Seeds of Doubt opens with Algerian-born Tarik playing the boogeyman for his young son—a role he will soon reprise unwillingly in German society. In response to an anti-Islam dinner-party diatribe, Tarik allows himself one jibe, and for that becomes an officially suspected terrorist. An epidemiologist specializing in plagues, Tarik soon finds himself powerless against the less tangible epidemic of post-9/11 paranoia infecting his German neighbors, colleagues—and wife. Since Tarik has some significant secrets from Maya, we begin wondering, too. It's worth noting that a more exact translation of the Swiss title is "Consequential Damage."
House of Sand. Ravishingly photographed, with every frame elegantly composed, this may be the most beautiful film in this year's lineup. In 1910 Brazil, a city-dwelling mother and her pregnant daughter (real-life mother and daughter actors Fernanda Montegro and Fernanda Torres) are stranded in the starkly beautiful, extremely isolated Marnhao region, and must build a new kind of life during their essentially captive three decades there. Unfortunately, writer/director Andrucha Waddington's male perspective has the three generations of women relate only to men and never to any of the referenced-but-never-seen other women, but this one is still well worth seeing.
YMMV: Your mileage may vary:
Brothers of the Head. Loosely based on a Brian Aldiss novel, this semi-satirical mockumentary follows conjoined teenage twins in mid-60's Britain, who are set up in a band for novelty value before they can even play music. They become a pop then punk/glam rock phenomenon, exploited in ever new ways, before crashing from the heights and into near-melodrama as the film ends more abruptly than any real doc would. Fine performances from real-life brothers Harry and Luke Treadaway anchor the film, but all of the acting is top-notch. Score by Clive Langer.
Eden. What begins as an acutely observed comedy of manners detours briefly into slapstick, then reverses into heartfelt drama before a fatal swerve into melodrama. As a fat lonely chef specializing in cucina erotica , Josef Ostendorf's delicately nuanced performance is a marvel, but director Michael Hofman's fine eye is offset by a tin ear. Hofman is not above using a dog for sweet comic relief—and then expecting viewers to remain sympathetic to a character revealed to have once killed and cooked a dog. And in Eden's contrivance-heavy world, restaurants don't carry insurance, famous chefs can't get bank loans, and juries have never heard of self-defense.

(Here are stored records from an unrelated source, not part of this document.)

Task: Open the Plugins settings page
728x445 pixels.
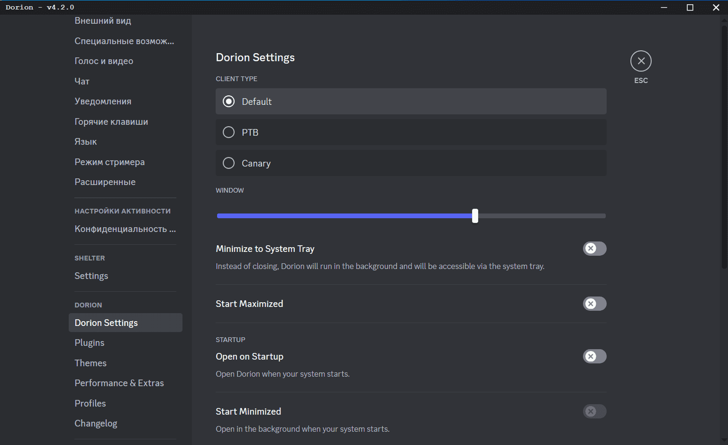Action: [90, 343]
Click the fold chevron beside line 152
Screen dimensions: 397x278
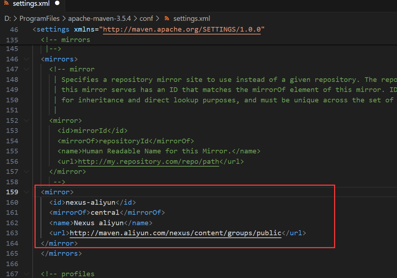tap(26, 120)
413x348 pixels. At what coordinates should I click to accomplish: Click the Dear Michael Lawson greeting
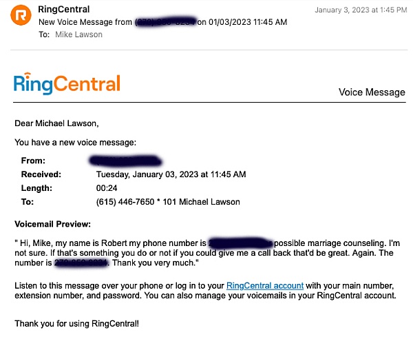coord(56,124)
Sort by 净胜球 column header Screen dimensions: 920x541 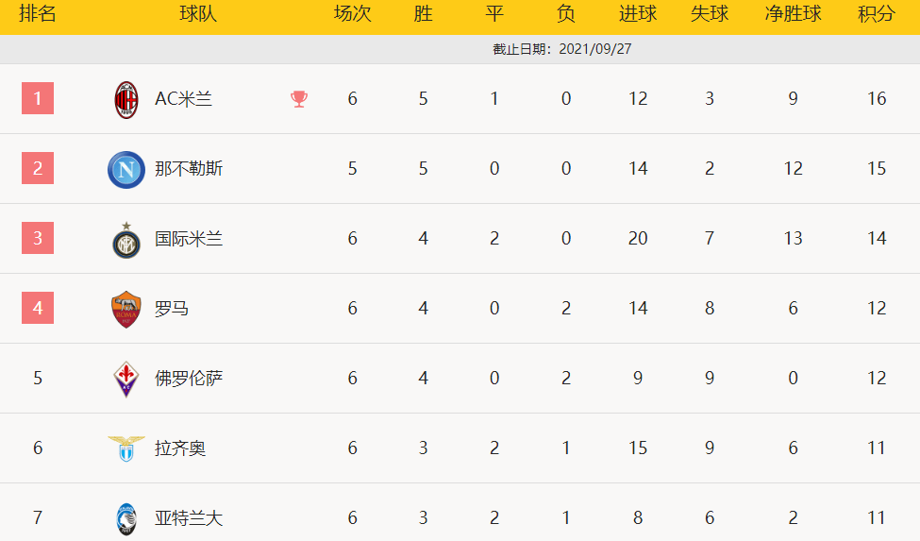tap(793, 14)
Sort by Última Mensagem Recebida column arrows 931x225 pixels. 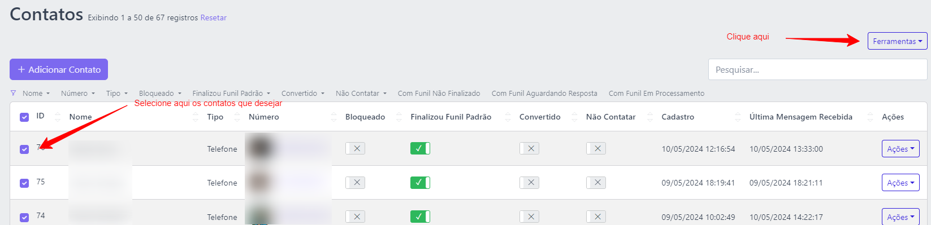870,117
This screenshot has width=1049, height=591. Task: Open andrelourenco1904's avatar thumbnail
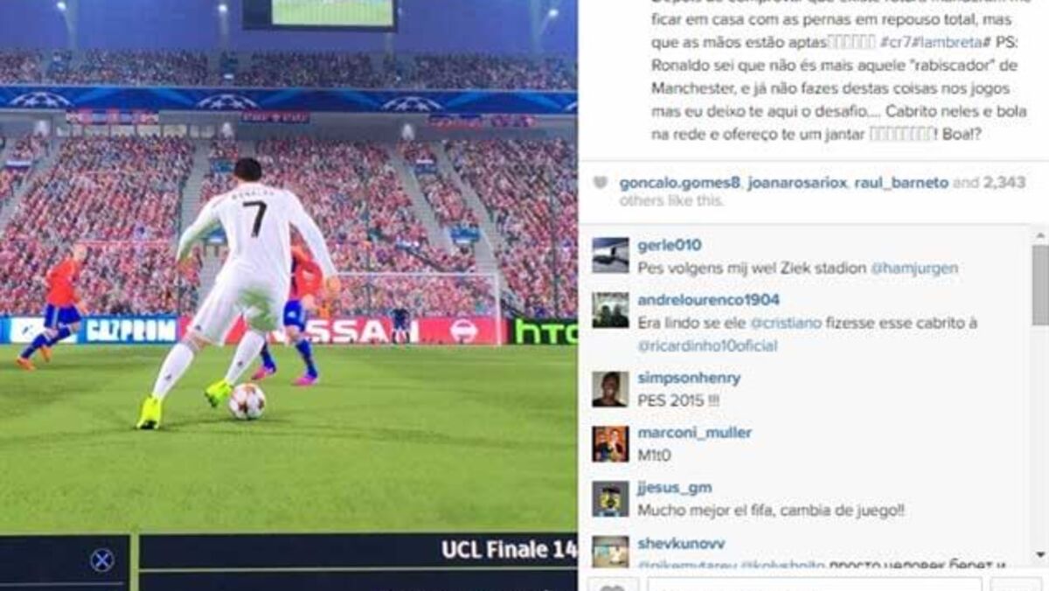(x=610, y=309)
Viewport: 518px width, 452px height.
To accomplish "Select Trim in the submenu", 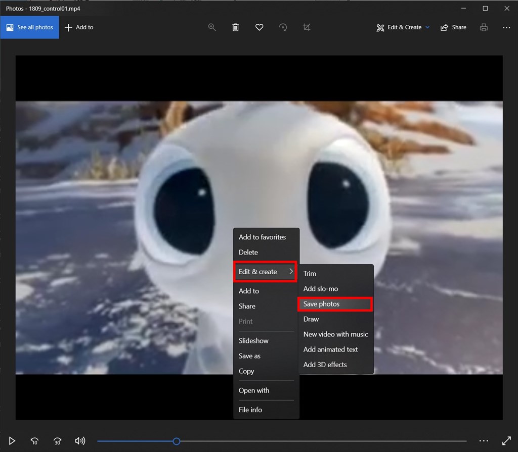I will coord(310,274).
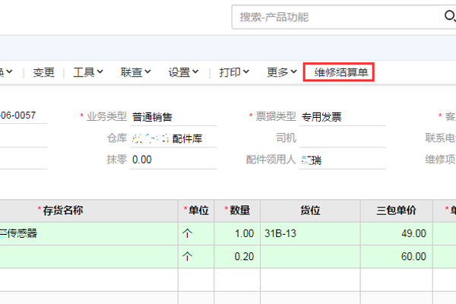This screenshot has height=304, width=456.
Task: Open the 变更 menu item
Action: 43,72
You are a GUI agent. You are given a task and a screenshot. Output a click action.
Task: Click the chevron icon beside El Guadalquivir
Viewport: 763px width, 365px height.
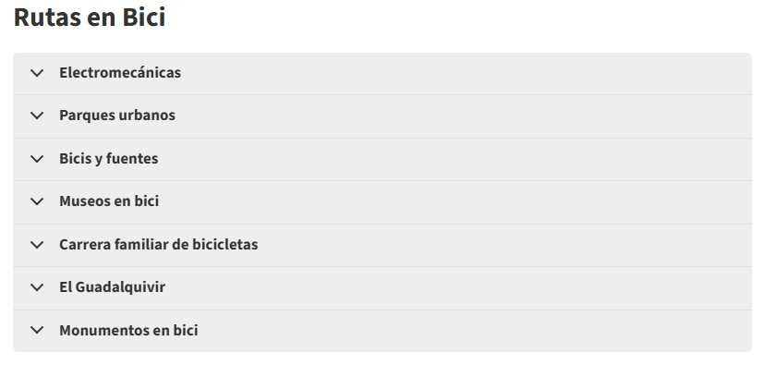[37, 287]
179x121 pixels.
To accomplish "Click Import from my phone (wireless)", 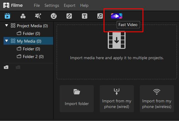I will click(x=157, y=99).
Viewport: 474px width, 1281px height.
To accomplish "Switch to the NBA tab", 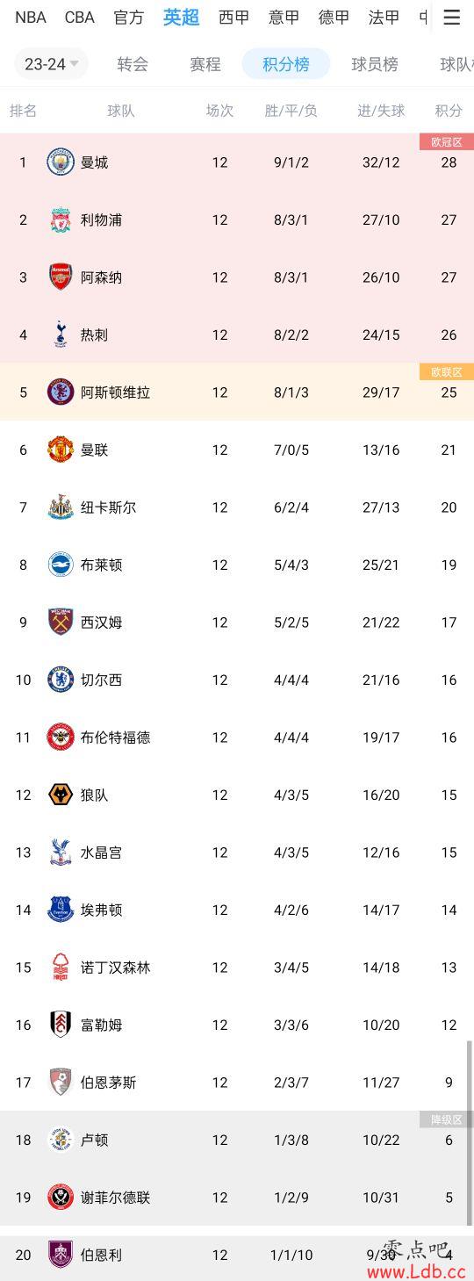I will pyautogui.click(x=31, y=18).
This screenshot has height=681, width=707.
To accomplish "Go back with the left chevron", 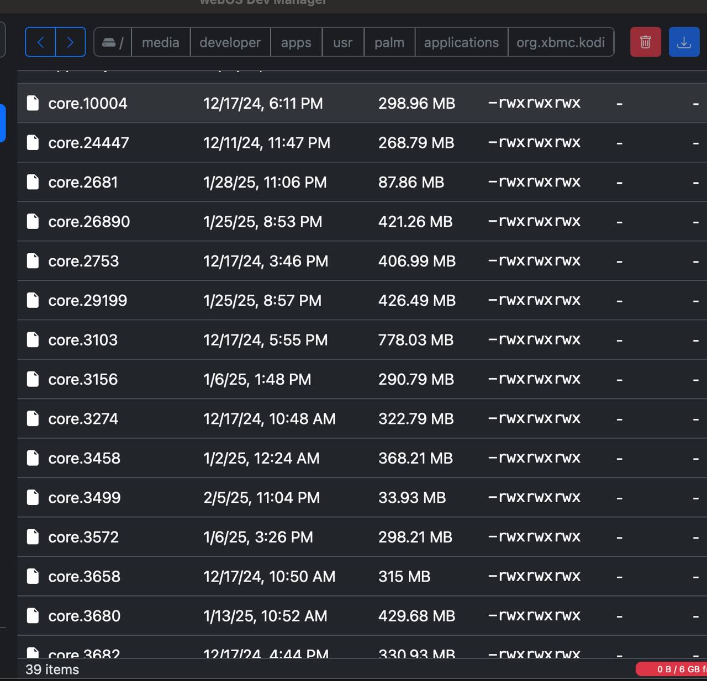I will (x=40, y=42).
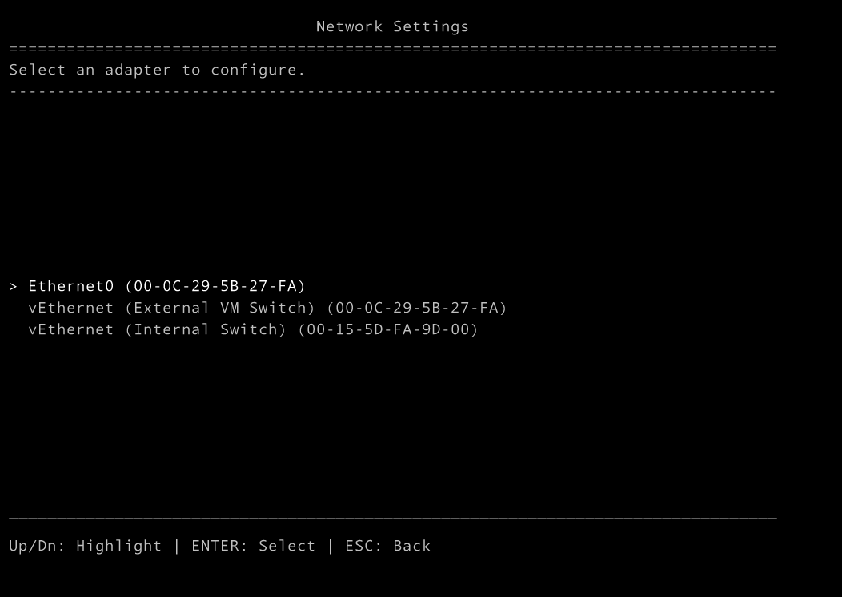The height and width of the screenshot is (597, 842).
Task: Click Ethernet0's MAC address 00-0C-29-5B-27-FA
Action: coord(215,286)
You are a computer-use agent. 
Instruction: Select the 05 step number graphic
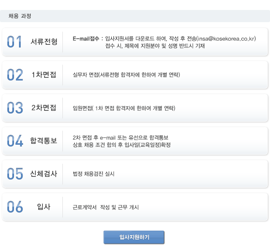click(x=15, y=174)
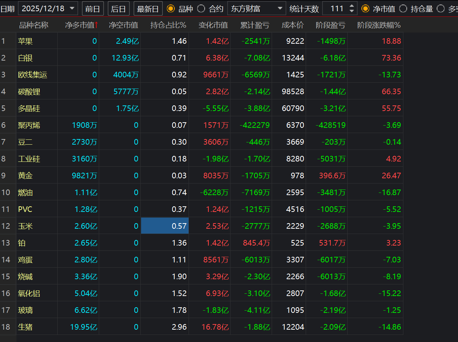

Iraq in Fragments. Three linked shorts open a window on the ancillary effects, the collateral damage, of the U.S. occupation: the heartbreaking tale of an 11-year old boy emotionally abused by his boss; a somewhat repetitious look at how Saddam Hussein's fascism is being replaced by theocratic fascism; and an often lyrical account of an eager young student forced to abandon school for farm work. It's a shame that filmmaker James Longley doesn't trust his material to speak for itself, or the audience to get it, and so 'hots it up" with jittery, frenetic camera work reminiscent of primitive MTV, and an overbearing score.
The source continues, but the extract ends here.